First, go back to basics. Try calls with various cuts, and find the models that are easiest to blow — ones that let you force air easily across the reeds. Everyone’s palate and tongue differ. Some folks might push air across the middle of their tongue, but others stream it on the left or right side. Consequently, some callers do best with a split-V, but others find cutter calls or reverse combination cuts easier to run.
When you find your ideal cut, focus on air control. Remember to huff air up from your diaphragm like you’re fogging a mirror. Don’t blow like you’re trying to extinguish a candle. Locate your ideal tongue position on the reed. It’s often somewhere between the positions you’d use to say “h,” with the back of your tongue touching your palate, and “s,” in which the tip of your tongue touches. Then, work at producing a clear, continuous whistle. You’ll have to experiment with tongue and jaw pressure to accomplish this.
After you’re proficient at making a whistle, work into a basic yelp by dropping your jaw or lowering your tongue pressure at the end of a whistle, creating the second, lower note of a yelp. Keep huffing air through the call, even as you break into the second note. Early efforts might sound awkward, but keep working to coordinate a sharp, concise yelp.
With your yelp in order, work on other vocalizations. You can already whistle, so kee-kees and kee-kee runs should be relatively easy.
Create clucks, putts, cutting and cackling by blasting sharp bursts of air across the call. Some folks advise that you say “pick” or “puck” as you do this, but that involves too much lip action. Try saying “shut,” making sure to concentrate on forcing the air up from your gut as you do. Work first on single clucks or putts, and then coordinate those into cutting and cackling as you improve.
Purring on a mouth call can be difficult. You can flutter your lips while blowing the call, but that’s usually not very realistic. It’s better to flutter your tongue or, best, make a gargling action in the back of your throat while lightly forcing air across the reeds. Puff up your cheeks as you do this, which creates a baffle and facilitates a soft, muted sound.
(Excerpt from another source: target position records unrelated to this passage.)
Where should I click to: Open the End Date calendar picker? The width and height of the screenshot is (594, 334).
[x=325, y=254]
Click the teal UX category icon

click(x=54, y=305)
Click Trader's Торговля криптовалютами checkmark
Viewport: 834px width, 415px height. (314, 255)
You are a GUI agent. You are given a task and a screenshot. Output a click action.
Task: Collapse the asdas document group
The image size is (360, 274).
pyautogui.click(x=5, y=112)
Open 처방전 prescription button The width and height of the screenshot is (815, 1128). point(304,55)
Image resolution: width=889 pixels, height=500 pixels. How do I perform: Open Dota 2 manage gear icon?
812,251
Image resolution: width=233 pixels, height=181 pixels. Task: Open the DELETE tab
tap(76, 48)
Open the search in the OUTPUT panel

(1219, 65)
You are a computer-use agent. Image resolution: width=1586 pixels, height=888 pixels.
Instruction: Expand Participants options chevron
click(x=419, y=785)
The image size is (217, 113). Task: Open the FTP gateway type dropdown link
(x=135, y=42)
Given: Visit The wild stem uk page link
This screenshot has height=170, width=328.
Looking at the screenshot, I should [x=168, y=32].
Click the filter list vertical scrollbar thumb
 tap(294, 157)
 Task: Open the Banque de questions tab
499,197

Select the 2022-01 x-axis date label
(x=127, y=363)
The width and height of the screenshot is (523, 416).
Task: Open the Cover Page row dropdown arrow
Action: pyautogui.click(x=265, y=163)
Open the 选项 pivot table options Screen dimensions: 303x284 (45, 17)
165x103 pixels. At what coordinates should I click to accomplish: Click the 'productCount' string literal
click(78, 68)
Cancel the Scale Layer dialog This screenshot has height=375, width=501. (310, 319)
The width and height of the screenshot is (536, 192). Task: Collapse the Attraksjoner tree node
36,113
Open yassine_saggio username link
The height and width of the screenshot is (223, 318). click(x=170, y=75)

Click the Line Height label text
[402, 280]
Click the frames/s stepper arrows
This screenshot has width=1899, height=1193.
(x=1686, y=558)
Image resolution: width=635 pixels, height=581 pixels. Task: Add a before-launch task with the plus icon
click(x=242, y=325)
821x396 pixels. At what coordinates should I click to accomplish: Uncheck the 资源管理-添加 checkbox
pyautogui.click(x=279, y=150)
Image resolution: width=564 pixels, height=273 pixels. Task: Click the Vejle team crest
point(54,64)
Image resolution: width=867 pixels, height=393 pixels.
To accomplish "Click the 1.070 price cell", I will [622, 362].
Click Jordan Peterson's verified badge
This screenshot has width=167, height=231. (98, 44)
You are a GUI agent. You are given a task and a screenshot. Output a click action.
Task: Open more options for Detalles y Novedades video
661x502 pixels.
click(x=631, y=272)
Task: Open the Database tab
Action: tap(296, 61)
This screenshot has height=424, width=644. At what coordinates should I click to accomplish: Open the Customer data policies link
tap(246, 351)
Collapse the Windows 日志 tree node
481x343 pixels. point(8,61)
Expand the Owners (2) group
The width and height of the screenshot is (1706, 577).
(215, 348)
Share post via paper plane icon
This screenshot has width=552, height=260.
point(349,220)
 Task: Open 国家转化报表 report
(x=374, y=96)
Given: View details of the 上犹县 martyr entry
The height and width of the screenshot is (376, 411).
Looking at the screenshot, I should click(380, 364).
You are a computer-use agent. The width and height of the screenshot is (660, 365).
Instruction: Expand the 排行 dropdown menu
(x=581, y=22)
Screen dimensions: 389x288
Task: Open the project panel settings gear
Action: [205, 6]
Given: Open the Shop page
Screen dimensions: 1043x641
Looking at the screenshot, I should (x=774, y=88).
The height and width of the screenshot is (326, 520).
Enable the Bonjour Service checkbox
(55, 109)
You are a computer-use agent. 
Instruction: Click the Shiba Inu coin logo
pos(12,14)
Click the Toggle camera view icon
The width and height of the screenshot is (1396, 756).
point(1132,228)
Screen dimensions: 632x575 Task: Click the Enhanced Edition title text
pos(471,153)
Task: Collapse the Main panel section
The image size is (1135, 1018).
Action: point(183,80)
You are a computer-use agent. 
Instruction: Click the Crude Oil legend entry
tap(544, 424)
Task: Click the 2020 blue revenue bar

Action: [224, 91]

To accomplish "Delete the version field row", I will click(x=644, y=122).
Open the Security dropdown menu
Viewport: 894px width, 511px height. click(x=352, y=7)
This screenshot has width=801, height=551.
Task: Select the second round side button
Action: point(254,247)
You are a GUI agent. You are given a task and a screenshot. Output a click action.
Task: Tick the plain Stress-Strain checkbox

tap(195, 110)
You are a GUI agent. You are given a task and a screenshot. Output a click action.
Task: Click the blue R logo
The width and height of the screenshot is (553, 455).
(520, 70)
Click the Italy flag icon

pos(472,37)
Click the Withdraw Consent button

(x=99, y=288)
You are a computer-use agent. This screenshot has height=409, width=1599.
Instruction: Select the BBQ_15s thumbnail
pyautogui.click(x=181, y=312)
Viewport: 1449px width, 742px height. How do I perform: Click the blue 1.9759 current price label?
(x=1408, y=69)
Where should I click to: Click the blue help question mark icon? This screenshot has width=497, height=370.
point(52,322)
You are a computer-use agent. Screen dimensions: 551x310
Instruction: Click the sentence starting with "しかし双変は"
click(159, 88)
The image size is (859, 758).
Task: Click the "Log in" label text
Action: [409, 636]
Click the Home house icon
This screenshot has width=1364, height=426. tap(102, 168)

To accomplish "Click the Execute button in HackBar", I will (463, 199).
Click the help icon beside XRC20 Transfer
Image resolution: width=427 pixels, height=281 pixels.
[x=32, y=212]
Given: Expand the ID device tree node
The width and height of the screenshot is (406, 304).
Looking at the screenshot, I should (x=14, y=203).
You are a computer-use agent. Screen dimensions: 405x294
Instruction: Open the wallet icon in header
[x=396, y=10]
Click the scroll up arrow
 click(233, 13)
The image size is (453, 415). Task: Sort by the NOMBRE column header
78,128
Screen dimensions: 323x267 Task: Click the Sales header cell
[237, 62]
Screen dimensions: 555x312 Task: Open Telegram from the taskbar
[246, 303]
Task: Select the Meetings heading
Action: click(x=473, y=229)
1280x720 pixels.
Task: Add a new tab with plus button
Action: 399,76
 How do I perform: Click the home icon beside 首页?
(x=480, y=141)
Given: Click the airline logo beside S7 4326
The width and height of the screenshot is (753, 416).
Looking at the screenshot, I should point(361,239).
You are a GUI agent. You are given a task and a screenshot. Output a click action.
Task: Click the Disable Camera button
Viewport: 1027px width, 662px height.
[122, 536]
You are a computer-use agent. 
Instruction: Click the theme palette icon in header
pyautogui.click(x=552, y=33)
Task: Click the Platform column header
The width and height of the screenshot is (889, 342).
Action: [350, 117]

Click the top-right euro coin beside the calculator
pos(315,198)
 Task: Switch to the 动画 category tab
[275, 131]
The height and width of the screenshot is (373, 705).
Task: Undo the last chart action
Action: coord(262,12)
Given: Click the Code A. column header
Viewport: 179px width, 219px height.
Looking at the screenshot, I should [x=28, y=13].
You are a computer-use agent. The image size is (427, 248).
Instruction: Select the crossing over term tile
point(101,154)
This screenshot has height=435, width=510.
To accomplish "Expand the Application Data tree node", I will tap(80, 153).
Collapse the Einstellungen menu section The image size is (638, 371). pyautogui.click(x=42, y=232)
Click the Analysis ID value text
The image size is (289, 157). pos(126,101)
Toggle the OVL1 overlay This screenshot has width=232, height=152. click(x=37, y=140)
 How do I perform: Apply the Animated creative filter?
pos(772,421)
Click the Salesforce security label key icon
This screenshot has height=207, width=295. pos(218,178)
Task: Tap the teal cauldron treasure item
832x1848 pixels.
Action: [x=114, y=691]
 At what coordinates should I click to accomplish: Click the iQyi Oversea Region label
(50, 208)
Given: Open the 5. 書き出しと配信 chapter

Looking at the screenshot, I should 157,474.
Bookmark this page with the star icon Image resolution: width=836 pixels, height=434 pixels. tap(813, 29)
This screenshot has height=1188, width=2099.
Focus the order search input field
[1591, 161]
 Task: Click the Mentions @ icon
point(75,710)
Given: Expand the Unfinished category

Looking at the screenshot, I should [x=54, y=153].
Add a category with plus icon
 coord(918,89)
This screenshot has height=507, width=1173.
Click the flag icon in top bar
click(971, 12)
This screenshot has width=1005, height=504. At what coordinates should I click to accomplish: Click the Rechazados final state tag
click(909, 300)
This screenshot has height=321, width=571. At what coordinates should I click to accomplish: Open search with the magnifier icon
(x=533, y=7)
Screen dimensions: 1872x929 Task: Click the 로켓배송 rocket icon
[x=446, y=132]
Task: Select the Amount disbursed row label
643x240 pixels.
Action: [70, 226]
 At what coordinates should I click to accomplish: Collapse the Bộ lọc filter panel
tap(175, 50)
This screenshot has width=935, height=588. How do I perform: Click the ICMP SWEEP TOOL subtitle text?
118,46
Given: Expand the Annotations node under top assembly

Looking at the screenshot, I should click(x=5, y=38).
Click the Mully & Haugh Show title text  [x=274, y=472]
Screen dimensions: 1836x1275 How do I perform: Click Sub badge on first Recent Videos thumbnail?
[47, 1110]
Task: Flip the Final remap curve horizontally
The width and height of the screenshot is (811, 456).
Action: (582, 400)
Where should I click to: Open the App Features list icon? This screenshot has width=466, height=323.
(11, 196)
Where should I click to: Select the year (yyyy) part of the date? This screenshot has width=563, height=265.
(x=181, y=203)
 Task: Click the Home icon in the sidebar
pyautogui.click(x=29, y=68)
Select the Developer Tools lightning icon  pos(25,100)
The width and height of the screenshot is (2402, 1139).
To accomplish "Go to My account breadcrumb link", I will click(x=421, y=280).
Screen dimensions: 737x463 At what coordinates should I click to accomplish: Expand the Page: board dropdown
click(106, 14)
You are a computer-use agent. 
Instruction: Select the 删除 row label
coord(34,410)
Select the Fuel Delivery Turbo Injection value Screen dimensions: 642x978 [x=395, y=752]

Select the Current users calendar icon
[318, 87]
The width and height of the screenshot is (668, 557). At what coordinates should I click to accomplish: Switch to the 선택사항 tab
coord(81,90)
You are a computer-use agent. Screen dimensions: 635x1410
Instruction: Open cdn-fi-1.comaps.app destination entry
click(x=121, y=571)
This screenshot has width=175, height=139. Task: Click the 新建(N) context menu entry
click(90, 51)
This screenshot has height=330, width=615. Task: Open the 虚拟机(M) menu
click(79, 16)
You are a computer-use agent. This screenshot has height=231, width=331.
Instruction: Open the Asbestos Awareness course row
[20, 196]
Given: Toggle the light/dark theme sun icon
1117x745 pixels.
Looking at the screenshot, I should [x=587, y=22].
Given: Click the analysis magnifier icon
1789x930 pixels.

After you’re comfortable making most turkey sounds, your path to improvement is clear: Listen to real turkeys, whether in the woods or on sound files, and practice often. Identify your weak areas, and focus on improving them. Solicit advice from more experienced callers.
Above all, remember that learning the mouth call is supposed to be fun. And when you yelp in a gobbler next spring, every bit of practice will have been worthwhile.